Dataset entries:
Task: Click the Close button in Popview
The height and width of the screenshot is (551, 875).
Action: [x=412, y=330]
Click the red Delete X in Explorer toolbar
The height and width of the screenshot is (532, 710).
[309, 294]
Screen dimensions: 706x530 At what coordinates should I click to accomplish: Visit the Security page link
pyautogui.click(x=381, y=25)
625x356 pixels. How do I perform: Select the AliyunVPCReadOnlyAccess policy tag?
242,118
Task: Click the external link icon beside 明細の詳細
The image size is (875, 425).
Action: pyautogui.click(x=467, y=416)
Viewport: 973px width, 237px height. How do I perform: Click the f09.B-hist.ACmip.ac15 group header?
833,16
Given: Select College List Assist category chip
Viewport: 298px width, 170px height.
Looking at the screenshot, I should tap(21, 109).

Instructions to follow>
Print the records above in full, exactly.

Problem solution>
Task: Click the Close button in Popview
The height and width of the screenshot is (551, 875).
Action: [x=412, y=330]
Click the red Delete X in Explorer toolbar
The height and width of the screenshot is (532, 710).
[309, 294]
Screen dimensions: 706x530 At what coordinates should I click to accomplish: Visit the Security page link
pyautogui.click(x=381, y=25)
625x356 pixels. How do I perform: Select the AliyunVPCReadOnlyAccess policy tag?
242,118
Task: Click the external link icon beside 明細の詳細
The image size is (875, 425).
Action: pyautogui.click(x=467, y=416)
Viewport: 973px width, 237px height. How do I perform: Click the f09.B-hist.ACmip.ac15 group header?
833,16
Given: Select College List Assist category chip
Viewport: 298px width, 170px height.
Looking at the screenshot, I should tap(21, 109).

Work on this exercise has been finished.